Oggi lo si definisce il caposcuola dei "crepuscolari", ma è una
definizione che dice ben poco, anche perché, a differenza dei
contemporanei "futuristi", i crepuscolari non fecero mai gruppo e quello
fu un termine ad uso e consumo dei critici letterari dell'epoca.

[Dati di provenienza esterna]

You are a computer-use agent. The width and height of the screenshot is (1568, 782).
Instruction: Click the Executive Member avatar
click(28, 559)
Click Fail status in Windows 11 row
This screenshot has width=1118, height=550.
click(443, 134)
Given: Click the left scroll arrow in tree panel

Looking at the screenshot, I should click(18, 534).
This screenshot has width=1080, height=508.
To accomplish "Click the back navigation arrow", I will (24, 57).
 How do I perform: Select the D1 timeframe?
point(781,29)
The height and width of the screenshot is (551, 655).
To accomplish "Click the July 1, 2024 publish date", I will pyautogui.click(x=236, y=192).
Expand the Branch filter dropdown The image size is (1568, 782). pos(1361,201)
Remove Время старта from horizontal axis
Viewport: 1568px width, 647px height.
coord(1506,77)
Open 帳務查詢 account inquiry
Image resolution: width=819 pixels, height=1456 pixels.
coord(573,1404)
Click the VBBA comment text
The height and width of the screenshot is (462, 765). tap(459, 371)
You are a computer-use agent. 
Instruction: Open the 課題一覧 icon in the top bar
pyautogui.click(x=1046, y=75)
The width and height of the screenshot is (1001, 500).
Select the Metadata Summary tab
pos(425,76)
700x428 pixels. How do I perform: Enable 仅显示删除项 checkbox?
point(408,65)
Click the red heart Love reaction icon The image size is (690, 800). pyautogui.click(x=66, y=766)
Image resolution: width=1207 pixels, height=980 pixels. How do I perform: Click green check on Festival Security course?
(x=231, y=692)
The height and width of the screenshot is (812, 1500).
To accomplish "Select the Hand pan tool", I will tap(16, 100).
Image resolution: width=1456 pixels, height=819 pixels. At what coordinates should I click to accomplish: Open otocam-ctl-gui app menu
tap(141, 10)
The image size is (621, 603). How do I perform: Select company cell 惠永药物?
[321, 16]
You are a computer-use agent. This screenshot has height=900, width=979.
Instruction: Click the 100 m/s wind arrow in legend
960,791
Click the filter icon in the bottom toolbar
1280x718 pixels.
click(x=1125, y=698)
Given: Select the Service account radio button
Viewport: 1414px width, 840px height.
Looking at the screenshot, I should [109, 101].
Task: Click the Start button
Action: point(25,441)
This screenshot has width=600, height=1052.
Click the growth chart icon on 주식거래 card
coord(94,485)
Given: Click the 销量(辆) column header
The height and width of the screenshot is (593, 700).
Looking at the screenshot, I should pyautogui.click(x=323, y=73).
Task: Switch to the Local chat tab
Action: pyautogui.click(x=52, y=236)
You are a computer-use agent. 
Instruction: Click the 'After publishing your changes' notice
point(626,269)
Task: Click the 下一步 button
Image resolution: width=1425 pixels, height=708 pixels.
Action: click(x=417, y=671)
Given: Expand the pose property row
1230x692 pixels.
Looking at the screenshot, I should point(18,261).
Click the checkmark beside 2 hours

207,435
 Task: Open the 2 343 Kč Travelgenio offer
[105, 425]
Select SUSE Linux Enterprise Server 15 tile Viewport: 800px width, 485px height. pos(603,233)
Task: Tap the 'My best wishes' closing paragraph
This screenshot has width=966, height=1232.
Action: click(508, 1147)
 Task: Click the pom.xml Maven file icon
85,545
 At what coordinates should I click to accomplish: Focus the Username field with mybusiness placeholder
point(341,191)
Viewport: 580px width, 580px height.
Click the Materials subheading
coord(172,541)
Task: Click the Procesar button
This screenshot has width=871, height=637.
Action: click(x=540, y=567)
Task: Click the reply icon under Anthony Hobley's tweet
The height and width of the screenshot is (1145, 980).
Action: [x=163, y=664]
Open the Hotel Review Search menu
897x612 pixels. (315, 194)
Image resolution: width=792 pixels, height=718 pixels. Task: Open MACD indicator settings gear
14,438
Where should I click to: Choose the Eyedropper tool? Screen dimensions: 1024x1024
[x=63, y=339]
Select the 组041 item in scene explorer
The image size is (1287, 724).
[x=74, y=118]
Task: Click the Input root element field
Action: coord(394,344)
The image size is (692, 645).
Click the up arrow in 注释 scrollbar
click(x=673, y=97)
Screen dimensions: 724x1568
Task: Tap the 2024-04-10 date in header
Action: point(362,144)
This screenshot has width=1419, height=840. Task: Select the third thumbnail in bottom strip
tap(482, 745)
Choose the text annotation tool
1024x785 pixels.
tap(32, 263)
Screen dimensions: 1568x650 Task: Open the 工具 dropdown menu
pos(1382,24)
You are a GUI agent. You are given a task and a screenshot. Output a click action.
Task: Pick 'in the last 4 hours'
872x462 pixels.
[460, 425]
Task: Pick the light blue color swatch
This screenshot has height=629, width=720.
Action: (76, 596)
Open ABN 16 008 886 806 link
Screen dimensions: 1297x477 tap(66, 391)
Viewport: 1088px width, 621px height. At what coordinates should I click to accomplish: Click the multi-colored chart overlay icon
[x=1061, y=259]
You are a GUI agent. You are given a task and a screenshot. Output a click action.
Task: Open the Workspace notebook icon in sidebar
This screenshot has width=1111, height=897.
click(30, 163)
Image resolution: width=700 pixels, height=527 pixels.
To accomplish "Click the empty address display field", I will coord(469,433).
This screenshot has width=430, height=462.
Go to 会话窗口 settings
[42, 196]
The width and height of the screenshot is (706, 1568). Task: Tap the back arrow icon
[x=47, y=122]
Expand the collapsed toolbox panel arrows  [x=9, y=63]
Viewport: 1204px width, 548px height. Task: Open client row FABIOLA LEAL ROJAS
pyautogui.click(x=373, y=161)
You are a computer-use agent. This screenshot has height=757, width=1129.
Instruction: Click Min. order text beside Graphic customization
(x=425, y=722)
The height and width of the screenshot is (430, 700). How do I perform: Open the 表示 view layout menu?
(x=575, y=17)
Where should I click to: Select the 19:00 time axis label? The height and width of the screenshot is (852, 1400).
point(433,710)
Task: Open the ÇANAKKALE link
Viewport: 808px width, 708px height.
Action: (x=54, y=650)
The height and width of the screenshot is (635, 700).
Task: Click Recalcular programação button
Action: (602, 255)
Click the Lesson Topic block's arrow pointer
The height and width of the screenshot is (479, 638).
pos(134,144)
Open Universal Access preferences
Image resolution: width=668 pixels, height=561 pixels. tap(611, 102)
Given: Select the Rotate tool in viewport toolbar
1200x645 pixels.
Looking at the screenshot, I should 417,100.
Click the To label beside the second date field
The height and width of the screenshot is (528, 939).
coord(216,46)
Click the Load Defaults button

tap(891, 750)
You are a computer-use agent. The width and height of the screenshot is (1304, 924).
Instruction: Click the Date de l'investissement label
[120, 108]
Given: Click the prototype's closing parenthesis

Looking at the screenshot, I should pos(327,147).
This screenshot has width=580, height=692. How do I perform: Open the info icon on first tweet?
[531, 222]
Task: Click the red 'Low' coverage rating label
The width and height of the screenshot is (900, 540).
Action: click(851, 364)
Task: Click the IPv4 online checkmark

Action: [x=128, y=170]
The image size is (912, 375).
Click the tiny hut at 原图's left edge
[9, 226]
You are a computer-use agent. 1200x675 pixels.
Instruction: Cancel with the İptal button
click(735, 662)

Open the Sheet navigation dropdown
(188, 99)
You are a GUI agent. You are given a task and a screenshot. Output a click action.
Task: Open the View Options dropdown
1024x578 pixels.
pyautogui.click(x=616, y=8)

Ed io non trovo fioca luce crepuscolare nelle poesie di Guido Gozzano,
bensì un sole luminosissimo che le ha fatte risplendere per tutto lo
scorso secolo e che, sicuramente, le inonderà di luce anche per questi
anni 2000.
Qui si può leggere il bel sonetto "Il buon compagno" e i brani iniziali,
centrali e finali del poemetto "La signorina Felicita". La signorina
Felicita è certamente una delle opere più belle del nostro Novecento, un
poemetto lungo 434 versi endecasillabi che racconta la storia d'amore
del poeta con la figlia di un signorotto provinciale non più in floride
condizioni economiche. Amore platonico, ma vibrante, tutto a 360 gradi.
Il buon compagno
Non fu l'Amore,no. Furono i sensi
curiosi di noi, nati pel culto
del sogno ... E l'atto rapido, inconsulto,
ci parve fonte di misteri immensi.
Ma poi che nel tuo bacio ultimo spensi
l'ultimo bacio e l'ultimo sussulto,
non udii che quell'arido singulto
di te, perduta nei capelli densi.
E fu vano accostare i nostri cuori
già riarsi dal sogno e dal pensiero;
Amor non lega troppo uguali tempre.
Scenda l'oblio; immuni da languori
si prosegua più forti pel sentiero,
buoni compagni ed alleati: sempre.
da "La signorina Felicita"
Signorina Felicita, è il tuo giorno!
A quest'ora che fai? Tosti il caffè,
e il buon aroma si diffonde intorno?
O cuci i lini e canti e pensi a me,
all'avvocato che non fa ritorno?
E l'avvocato è qui: che pensa a te.
Pensa i bei giorni d'un autunno addietro,
Vill'Amarena a sommo dell'ascesa
coi suoi ciliegi e con la sua Marchesa
dannata, e l'orto dal profumo tetro
di busso e i cocci innumeri di vetro
sulla cinta vetusta, alla difesa ...
Vill'Amarena! Dolce la tua casa
in quella grande pace settembrina!
La tua casa che veste una cortina
di granoturco fino alla cimasa:
come una dama secentista, invasa
dal Tempo, che vestì da contadina.
Bell'edificio triste inabitato!
Grate panciute, logore, contorte!
Silenzio! Fuga delle stanze morte!
Odore d'ombra! Odore di passato!
Odore d'abbandono desolato!
Fiabe defunte delle sovrapporte!
. . . . . . .
Tu mi fissavi ... Nei begli occhi fissi
leggevo uno sgomento indefinito;
le mani ti cercai, sopra il cucito,
e te le strinsi lungamente, e dissi:
“ Mia cara Signorina, se guarissi
ancora, mi vorrebbe per marito?”
“ Perché mi fa tali discorsi vani?
Sposare, Lei, me brutta e poveretta! ...”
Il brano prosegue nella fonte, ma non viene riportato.